Protoplast fusion in Bacillus species produces frequent, unbiased, genome-wide homologous recombination

ABSTRACT

In eukaryotes, fine-scale maps of meiotic recombination events have greatly advanced our understanding of the factors that affect genomic variation patterns and evolution of traits. However, in bacteria that lack natural systems for sexual reproduction, unbiased characterization of recombination landscapes has remained challenging due to variable rates of genetic exchange and influence of natural selection. Here, to overcome these limitations and to gain a genome-wide view on recombination, we crossed Bacillus strains with different genetic distances using protoplast fusion. The offspring displayed complex inheritance patterns with one of the parents consistently contributing the major part of the chromosome backbone and multiple unselected fragments originating from the second parent.
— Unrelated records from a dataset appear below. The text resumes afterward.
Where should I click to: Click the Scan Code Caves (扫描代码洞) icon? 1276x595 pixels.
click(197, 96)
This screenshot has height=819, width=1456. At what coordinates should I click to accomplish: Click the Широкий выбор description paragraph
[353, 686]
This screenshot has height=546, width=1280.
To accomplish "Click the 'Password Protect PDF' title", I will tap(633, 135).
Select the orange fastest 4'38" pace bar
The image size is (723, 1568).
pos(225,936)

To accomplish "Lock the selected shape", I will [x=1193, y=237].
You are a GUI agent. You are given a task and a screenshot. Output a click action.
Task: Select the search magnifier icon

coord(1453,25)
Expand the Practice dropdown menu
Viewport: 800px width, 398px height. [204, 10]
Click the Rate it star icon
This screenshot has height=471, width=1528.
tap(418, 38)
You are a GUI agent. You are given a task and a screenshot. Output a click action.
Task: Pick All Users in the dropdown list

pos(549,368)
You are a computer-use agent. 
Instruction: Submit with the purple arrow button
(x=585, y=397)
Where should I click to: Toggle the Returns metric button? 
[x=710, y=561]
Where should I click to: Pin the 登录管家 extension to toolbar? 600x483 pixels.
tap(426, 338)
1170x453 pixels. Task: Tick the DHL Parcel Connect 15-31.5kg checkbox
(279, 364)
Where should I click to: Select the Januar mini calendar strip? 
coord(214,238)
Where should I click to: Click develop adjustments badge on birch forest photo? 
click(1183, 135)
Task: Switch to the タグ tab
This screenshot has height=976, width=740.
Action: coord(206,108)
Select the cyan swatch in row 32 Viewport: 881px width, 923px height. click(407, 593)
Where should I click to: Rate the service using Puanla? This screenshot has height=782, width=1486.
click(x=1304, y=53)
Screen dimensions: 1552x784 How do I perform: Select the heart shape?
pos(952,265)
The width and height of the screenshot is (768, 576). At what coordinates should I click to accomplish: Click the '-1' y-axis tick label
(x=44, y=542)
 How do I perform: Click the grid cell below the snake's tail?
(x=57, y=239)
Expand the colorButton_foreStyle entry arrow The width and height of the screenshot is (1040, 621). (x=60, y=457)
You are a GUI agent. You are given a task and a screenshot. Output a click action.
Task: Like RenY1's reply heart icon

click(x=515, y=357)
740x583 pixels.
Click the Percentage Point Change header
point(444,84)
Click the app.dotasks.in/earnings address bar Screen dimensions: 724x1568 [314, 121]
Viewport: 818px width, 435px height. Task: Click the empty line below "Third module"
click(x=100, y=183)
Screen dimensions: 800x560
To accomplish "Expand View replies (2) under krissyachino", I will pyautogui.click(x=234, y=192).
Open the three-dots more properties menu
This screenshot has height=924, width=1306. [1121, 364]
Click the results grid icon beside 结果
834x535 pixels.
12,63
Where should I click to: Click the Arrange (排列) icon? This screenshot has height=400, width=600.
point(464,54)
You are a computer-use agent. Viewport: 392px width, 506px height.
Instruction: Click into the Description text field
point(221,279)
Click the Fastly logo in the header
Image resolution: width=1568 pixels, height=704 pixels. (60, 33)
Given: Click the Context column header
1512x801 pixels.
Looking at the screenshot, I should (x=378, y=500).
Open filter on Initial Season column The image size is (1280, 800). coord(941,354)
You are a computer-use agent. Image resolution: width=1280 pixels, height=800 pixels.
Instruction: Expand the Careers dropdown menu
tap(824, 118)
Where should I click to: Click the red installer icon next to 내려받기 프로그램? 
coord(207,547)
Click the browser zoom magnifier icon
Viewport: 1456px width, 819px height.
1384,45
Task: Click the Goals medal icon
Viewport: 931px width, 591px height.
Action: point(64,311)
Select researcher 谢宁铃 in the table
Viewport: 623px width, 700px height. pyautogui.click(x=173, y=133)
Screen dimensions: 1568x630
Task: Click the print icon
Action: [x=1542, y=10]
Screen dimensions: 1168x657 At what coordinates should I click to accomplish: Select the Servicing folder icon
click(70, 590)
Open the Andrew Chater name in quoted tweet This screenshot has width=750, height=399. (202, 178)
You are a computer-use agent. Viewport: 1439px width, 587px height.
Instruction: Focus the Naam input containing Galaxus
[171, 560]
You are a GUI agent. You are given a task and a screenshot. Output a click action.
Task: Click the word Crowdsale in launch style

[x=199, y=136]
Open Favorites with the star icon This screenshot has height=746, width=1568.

Computational analyses suggested that this bias is due to the action of restriction-modification systems whereas genome features like GC content and local nucleotide identity did not affect distribution of recombination events around the chromosome. Furthermore, we found that the intensity of recombination is uniform across the genome without concentration into hotspots. Unexpectedly, our results revealed that large species-level genetic distance did not affect key recombination parameters. Our study provides a new insight into the dynamics of recombination in bacteria and a platform for studying recombination patterns in diverse bacterial species.